Cerca con crescente insistenza di essere rassicurato e di incrociare qualcosa con lo sguardo, probabilmente solo l’occhio cupo e vuoto della videocamera (mi chiedo: ci sarà Golan dietro la videocamera? Oppure la lascia funzionare dando istruzioni al soggetto e poi si allontana?). L’estasi qui è un qualcosa di fastidioso per il soggetto (simile all’attesa di grattare un forte prurito), ma di scoperta per noi. Credo sia un’opera toccante in modo quasi insopportabile.

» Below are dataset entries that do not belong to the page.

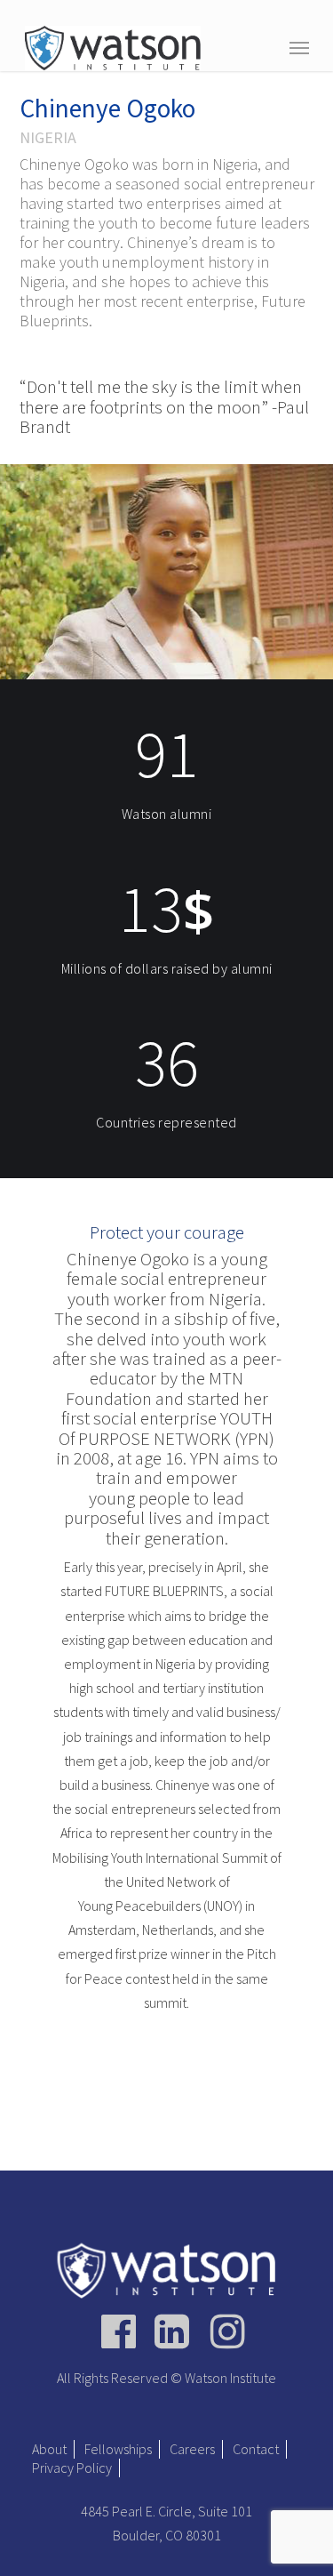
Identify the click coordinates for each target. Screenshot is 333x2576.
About (49, 2449)
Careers (192, 2449)
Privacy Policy (72, 2467)
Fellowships (118, 2449)
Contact (256, 2449)
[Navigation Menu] (299, 47)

In Ganesha, l’artista rivolge la videocamera sul fratello Ofer mentre intona un canto religioso Indù. Qui l’estasi è religiosa, o quantomeno comporta un totale impegno mentale e fisico per portare a termine un importante compito. Nella sua forza equivalente, ma al contempo diversa, è il compagno più adatto di un’altra opera: Sorin.

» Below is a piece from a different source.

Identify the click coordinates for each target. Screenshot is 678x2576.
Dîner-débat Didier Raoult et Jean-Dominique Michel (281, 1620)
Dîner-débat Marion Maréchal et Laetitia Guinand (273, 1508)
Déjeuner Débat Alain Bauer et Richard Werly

C’è poi la destrezza del Rabbino prestigiatore di The 9th Allegro; risulta comico, come un numero di varietà, e sinceramente lo è in parte; le opere di Golan sono raramente solenni o seriose, ma non prive di dignità, comunione estatica e gravità. Ci sono Boaz Eliash e il suo corvo in Tale of Crow, o una tastiera in miniatura suonata da un vagabondo di Haifa, Joseph, in Hobo Joseph Haifa.
Anche in molte delle opere di finzione, il viso è un elemento chiave. Come dimenticare il lugubre e espressivo Theodore Bouloukos mentre mima e balla, senza camicia, in Try Jah Love o mangia un ultimo pasto in Last Supper sotto l’occhio attento della figura a metà grandezza di Stan Laurel, il suo esecutore, o carceriere o giullare. O ancora, la luminosa sensualità del viso e dei capelli di Joanne Gordon in 3 Majos: La Maja Desnuda. E che Golan scelga di filmare soggetti con facce particolari e interessanti consumate dalla vita, o che la sua arte sottile trovi solo queste caratteristiche nel potenziale e le nobiliti, o entrambe le cose, rimane difficile dirlo con certezza.
Parabola
Ritroviamo l’elemento della parabola in molti dei suoi lavori. Già i titoli Last Supper, One lot for the lot of man and of beast, Till Joseph flies to hide the biting tears , Uniqueness of a Prayer on Temple mount lo suggeriscono. Ma sono la semplicità, l’innalzamento e la sensazione di inevitabilità secondo cui le opere si dispiegano, uniti alla loro inesauribilità ( non faccio altro che ritornare a vederle) a confermarlo. Anche per la “parabola” vale lo stesso discorso fatto in precedenza per il “simbolo”; si crede infatti di poter afferrare facilmente un significato che rimane sospeso lì, posizionato sempre leggermente fuori dalla nostra portata (e anche se Golan non fa mai espliciti riferimenti a Kafka, a me sembra che ci sia una grande affinità).
Simpatie
Si respira una marcata simpatia per altri artisti. In primis Goya, amico di Golan, Meir Pichadze, Bill Viola, Beckett, Nam June Paik. Una grande generosità di spirito caratterizza Doron Golan e al contempo un’inequivocabile aspettativa di reciprocità. Egli essendo artista, interprete, cantante, ballerino, sciamano, rimaneggia opere destinate anche a format diversi rispetto a quello di appartenenza. Porta avanti la tendenza a citare, sviluppare o saccheggiare sfacciatamente opere altrui.
Aggiunte
Ci sarebbe ancora molto altro da dire. La prossima volta mi soffermerò su una recente opera di Golan. Sono consapevole che ci sono aree tematiche e tecniche che ho solo sfiorato: l’umorismo è una di queste e l’approccio estremamente individuale al suono e alla musica è un’ altra. Ma non posso dilungarmi oltre, lo spazio a mia disposizione è esaurito. Avete tempo fino al prossimo mese per andare a vedere di cosa si tratta.